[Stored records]
──────────────────────────────

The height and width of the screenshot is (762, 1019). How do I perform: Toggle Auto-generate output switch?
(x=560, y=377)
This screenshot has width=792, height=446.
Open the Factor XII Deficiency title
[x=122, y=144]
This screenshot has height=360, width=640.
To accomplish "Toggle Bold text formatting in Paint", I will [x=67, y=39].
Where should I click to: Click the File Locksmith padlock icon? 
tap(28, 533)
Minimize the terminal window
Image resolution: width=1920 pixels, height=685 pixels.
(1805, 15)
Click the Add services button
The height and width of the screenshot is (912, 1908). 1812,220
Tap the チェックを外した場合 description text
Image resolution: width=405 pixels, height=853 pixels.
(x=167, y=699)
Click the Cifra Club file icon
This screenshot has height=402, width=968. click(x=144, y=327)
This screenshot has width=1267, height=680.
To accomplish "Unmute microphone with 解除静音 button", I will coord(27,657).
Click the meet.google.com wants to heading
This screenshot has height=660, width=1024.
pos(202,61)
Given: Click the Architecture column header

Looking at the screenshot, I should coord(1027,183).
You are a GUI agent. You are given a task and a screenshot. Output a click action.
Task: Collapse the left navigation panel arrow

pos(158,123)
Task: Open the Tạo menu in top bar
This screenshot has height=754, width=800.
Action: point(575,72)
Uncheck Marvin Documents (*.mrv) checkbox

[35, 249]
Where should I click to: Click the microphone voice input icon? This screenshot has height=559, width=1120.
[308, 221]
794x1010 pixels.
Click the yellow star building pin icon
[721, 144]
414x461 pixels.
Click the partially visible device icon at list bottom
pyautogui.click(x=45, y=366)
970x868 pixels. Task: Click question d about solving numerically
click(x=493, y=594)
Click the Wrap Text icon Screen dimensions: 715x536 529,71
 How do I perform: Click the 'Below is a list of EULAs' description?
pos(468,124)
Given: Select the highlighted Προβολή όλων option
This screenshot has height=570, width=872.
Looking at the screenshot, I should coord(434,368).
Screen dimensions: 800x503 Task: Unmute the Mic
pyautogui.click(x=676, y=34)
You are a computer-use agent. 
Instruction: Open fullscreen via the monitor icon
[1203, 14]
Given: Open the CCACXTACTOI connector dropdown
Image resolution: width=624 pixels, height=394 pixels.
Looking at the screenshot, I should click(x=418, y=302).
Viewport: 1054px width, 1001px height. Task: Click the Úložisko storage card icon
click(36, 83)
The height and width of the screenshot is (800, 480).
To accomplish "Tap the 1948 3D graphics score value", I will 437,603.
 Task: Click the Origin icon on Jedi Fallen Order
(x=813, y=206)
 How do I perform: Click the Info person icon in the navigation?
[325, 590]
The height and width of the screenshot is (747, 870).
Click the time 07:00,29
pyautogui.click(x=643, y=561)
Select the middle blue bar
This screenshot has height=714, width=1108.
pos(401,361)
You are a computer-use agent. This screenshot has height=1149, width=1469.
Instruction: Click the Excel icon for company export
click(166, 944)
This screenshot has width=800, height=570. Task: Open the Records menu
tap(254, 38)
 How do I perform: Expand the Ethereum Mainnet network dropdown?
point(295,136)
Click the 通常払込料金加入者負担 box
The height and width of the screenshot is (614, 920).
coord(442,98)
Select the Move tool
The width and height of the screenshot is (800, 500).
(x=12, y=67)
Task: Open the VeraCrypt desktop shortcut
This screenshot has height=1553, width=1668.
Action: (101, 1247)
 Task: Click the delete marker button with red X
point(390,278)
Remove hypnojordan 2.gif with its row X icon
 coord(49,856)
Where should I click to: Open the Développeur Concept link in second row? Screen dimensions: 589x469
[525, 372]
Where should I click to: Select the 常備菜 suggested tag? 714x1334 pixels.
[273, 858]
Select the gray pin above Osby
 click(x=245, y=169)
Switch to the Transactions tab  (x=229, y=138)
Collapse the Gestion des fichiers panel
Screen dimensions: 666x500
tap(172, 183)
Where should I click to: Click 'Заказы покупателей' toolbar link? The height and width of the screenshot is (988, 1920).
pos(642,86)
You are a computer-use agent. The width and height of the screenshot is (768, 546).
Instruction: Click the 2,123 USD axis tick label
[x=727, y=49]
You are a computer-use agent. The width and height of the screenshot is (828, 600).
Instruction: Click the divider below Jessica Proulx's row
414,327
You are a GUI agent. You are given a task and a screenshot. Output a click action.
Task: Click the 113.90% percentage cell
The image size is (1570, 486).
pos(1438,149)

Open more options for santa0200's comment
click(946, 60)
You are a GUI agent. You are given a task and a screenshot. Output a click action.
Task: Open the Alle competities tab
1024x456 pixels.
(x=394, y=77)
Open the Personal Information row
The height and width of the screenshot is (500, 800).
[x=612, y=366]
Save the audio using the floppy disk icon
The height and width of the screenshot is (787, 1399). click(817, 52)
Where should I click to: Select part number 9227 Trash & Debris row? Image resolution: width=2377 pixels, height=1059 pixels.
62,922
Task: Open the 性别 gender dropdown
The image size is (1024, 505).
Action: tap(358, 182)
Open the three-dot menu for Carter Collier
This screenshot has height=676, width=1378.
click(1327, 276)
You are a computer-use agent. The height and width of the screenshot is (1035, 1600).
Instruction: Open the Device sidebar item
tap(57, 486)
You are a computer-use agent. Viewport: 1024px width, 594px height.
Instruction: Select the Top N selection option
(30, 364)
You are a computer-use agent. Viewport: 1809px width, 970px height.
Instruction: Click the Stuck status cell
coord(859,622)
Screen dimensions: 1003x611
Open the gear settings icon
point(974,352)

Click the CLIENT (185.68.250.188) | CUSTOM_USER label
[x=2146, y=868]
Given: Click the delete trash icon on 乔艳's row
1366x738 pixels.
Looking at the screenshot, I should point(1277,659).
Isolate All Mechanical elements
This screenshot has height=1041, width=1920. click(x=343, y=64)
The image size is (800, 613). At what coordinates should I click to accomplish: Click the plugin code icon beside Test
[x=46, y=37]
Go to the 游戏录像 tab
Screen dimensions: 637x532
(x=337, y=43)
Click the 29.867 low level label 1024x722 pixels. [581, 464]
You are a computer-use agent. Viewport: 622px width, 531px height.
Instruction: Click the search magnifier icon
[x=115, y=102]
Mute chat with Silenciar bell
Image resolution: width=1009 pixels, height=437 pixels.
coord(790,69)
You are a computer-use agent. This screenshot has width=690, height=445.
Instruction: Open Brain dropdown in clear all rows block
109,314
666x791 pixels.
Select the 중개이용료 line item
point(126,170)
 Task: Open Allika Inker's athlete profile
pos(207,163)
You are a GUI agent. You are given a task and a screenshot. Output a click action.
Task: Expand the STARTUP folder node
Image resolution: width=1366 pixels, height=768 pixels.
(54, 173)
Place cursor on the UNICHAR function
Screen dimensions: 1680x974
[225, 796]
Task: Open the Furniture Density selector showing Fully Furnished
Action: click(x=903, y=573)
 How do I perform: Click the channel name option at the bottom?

──────────────────────────────

* Requirement
Please reproduce the closing stretch of the records, from the line with "Given: Click the delete" through the last line, exactly as it stands.

* Written answer
Given: Click the delete trash icon on 乔艳's row
1366x738 pixels.
Looking at the screenshot, I should point(1277,659).
Isolate All Mechanical elements
This screenshot has height=1041, width=1920. click(x=343, y=64)
The image size is (800, 613). At what coordinates should I click to accomplish: Click the plugin code icon beside Test
[x=46, y=37]
Go to the 游戏录像 tab
Screen dimensions: 637x532
(x=337, y=43)
Click the 29.867 low level label 1024x722 pixels. [581, 464]
You are a computer-use agent. Viewport: 622px width, 531px height.
Instruction: Click the search magnifier icon
[x=115, y=102]
Mute chat with Silenciar bell
Image resolution: width=1009 pixels, height=437 pixels.
coord(790,69)
You are a computer-use agent. This screenshot has width=690, height=445.
Instruction: Open Brain dropdown in clear all rows block
109,314
666x791 pixels.
Select the 중개이용료 line item
point(126,170)
 Task: Open Allika Inker's athlete profile
pos(207,163)
You are a GUI agent. You are given a task and a screenshot. Output a click action.
Task: Expand the STARTUP folder node
Image resolution: width=1366 pixels, height=768 pixels.
(54, 173)
Place cursor on the UNICHAR function
Screen dimensions: 1680x974
[225, 796]
Task: Open the Furniture Density selector showing Fully Furnished
Action: click(x=903, y=573)
 How do I perform: Click the channel name option at the bottom?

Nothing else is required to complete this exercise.